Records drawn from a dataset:
• • •

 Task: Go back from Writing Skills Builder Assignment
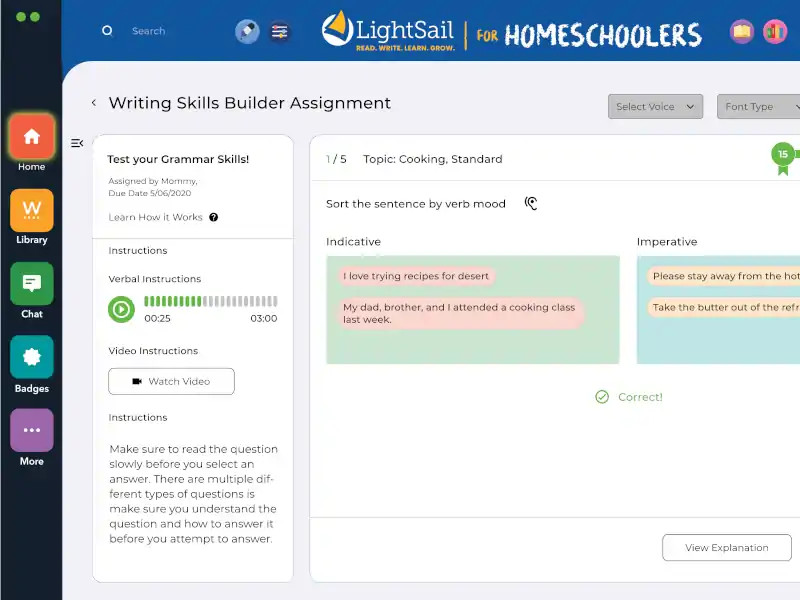94,103
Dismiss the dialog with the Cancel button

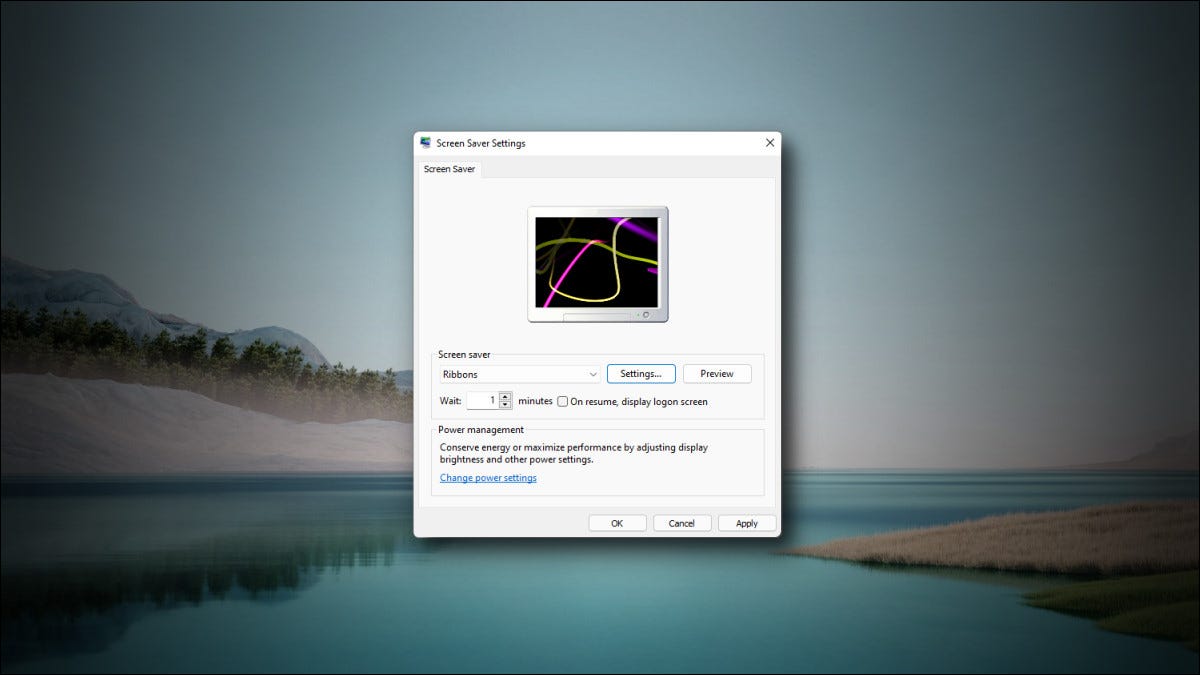(x=682, y=523)
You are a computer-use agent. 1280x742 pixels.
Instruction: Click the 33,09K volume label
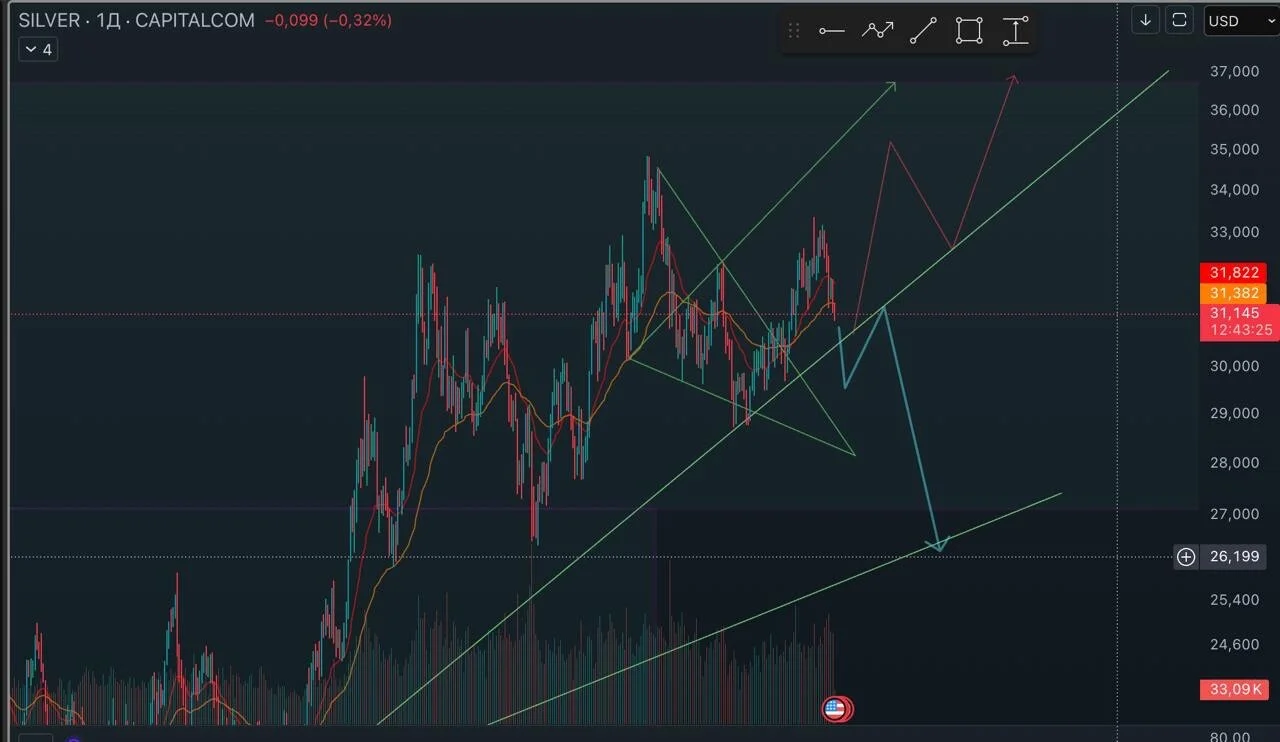click(x=1235, y=689)
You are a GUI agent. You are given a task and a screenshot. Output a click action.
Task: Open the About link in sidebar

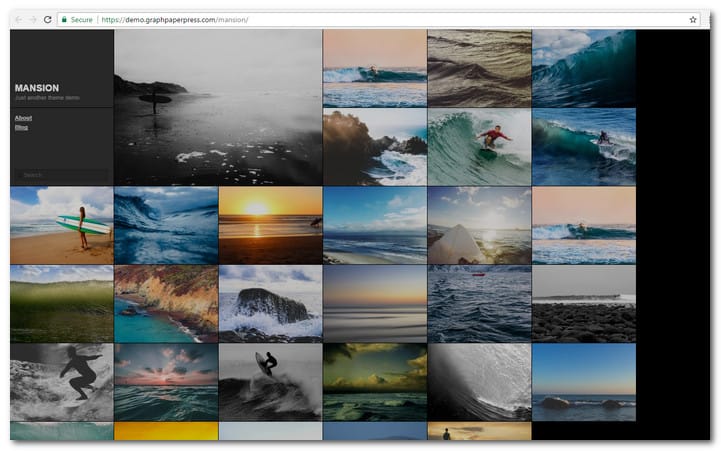(x=23, y=118)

• • •

§ **Instructions for the task**
Scan the entries above for the word "agent" and collect each line holding it.

§ **Answer to the problem**
You are a computer-use agent. 1280x742 pixels.
You are a GUI agent. You are given a task and a screenshot. Output a click action.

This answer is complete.